I'm digging fish now, any type of fish.

WHAT DANCE BEST REPRESENTS YOU?
I tried bellydancing and i loved it, but I'm not much of a dancer.

IF YOUR NATIVE LANGUAGE WASN'T ENGLISH, WHAT WOULD IT BE?
French/Spanish

IF YOU COULD BE ANY DEAD ROCK STAR, WHO WOULD YOU BE?
I wouldn’t

WHAT WOULD YOUR DREAM JOB BE IF MONEY WERE NOT IMPORTANT?
Someone that is funny and humorous and always entertained people

WHO ARE YOU MOST LIKE - YOUR MOTHER OR FATHER?
Mother

WHAT'S YOUR FAVORITE BOOK AND WHY?
Bible because it teaches me about life even though sometimes it's a struggle to make myself read it. I also love African American fiction.

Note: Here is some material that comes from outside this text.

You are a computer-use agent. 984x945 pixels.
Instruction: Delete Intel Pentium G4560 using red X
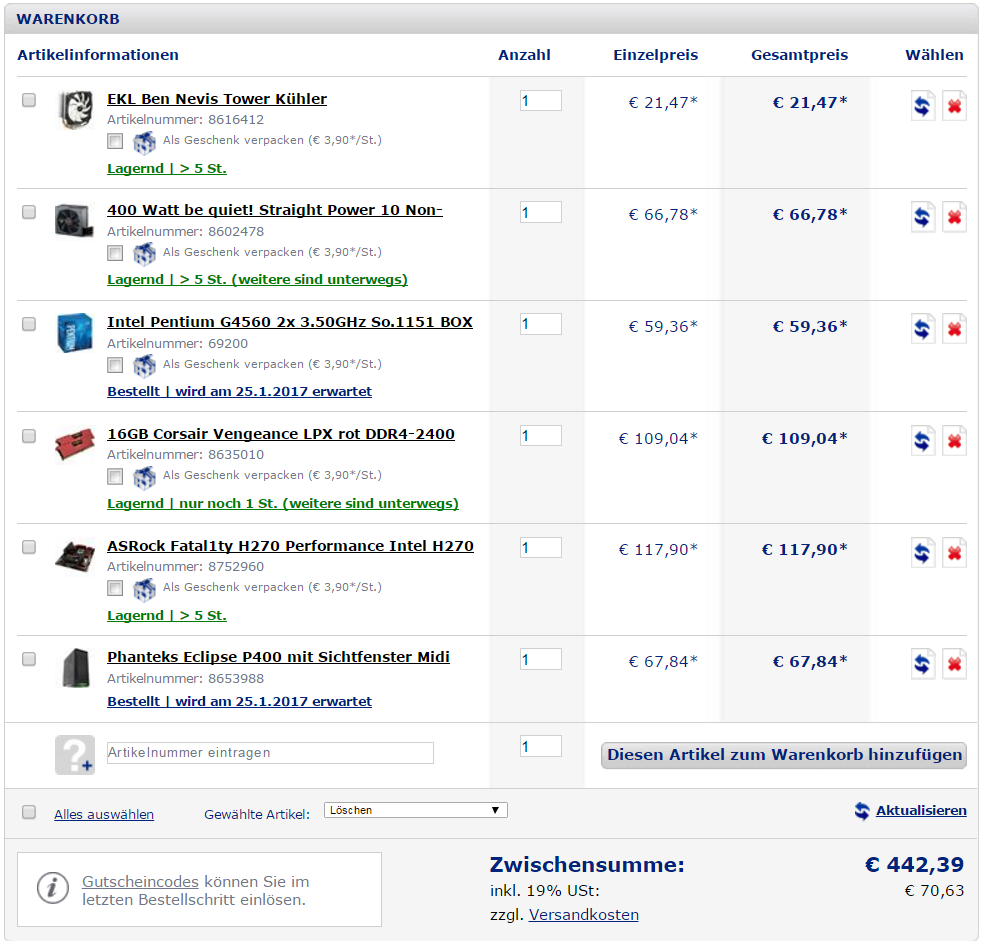pyautogui.click(x=954, y=329)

FAVORITE "CLASSIC" TV SHOW (favorite episode)?
Cosby show, I love lucy, Law and Order, not sure if that's a classic yet

IF YOU COULD BE ANY ANIMAL, WHAT WOULD IT BE?
Tiger, powerful

DO YOU PREFER BLUE OR BLACK INK?
Black

IF YOU FOUND $10,000 IN THE STREET, WOULD YOU TURN IT IN?
To who??

WHAT EMOTION DO YOU WASTE THE MOST TIME ON?
Worry, Broken Heart, sad, lonely

ARE YOU AFRAID TO FLY, OR DO YOU LIKE IT?
Not afraid to, but I don’t like to either.

Weekend went okay

Well, my warming up my blockbuster card was not in vain. I rented four movies. I called my bf on Sunday to ask what he wanted for dinner. At first I wasn't going to call him, but I didn't feel like playing the who's calling who game. So we spent time on Sunday. On Monday he told me to leave because he was leaving and he didn't trust me to stay at his house alone (I tell u why later). So I left and didn't expect him to call me back. Well he called me at about 10 to tell me that he bought me dinner, but he didn't want me to spend the night. I was cool with it because I wasn't counting on him to call me anyway. So, I went on about my business. He called me back at around 11 to ask me to come over. AAAAHHHHHHHHH! I was excited, but I was also a little ticked. But I went anyway, however, he got mad at me because instead of going to bed I turned the tv on at 12:30 am. I wasn't tired. I was also trying to snoop through his mail to see who the Sally woman is. So, he woke up and I apologized for waking him up. I finally went to sleep around 2:30. I got up at 6:30. Not much sleep.